Predicting the toxicity of metallic nanoparticles (MNPs) remains a longstanding challenge in the biomedical field, primarily due to the unresolved dynamic transformation between pristine MNPs and their dissolved ionic counterparts within living systems. Herein, we develop an integrative bioimaging-mathematical framework that quantifies, in real-time mode, the contributions of MNPs and their ionic counterparts to toxicity. By integrating aggregation-induced emission (AIE)-based confocal imaging with label-free scattered light tracking, we achieve simultaneous and noninvasive visualization of different-sized pristine silver, copper oxide, and zinc oxide nanoparticles (Ag-, CuO-, and ZnO-NPs, 20–100 nm) and their ionic forms in living cells. This dual-modal approach reveals size-dependent intracellular dissolution dynamics, with 2.68–34.7% of internalized MNPs dissolving post uptake and smaller particles releasing 1.08–1.22 times more ions than larger particles. Leveraging these spatiotemporal insights, we developed a cascading toxicity model that mechanistically links extracellular dissolution, cellular uptake, intracellular transformation, and toxicity pathways.
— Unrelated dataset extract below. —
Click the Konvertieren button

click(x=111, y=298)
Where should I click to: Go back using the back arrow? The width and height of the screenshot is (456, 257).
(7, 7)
The model demonstrates that ionic species dominate toxicity across all MNPs, contributing 59.7–79.4% (AgNPs), 69.6–100% (CuO-NPs), and 97.7% (ZnO-NPs) of overall toxicity within 0–100 mg/L. Strikingly, toxicity profiles vary by MNP type: AgNPs exhibit biphasic toxicity, CuO-NPs follow a logistic-like pattern, and ZnO-NPs remain entirely ion-driven. By bridging real-time bioimaging with kinetic modeling, our framework provides the first in vivo quantitative resolution of nanoparticle- versus ion-specific toxicity. This work not only advances mechanistic understanding of MNP behavior but also establishes a universally applicable tool for predictive nanotoxicology, enabling safer design of nanomaterials and informed regulatory policies.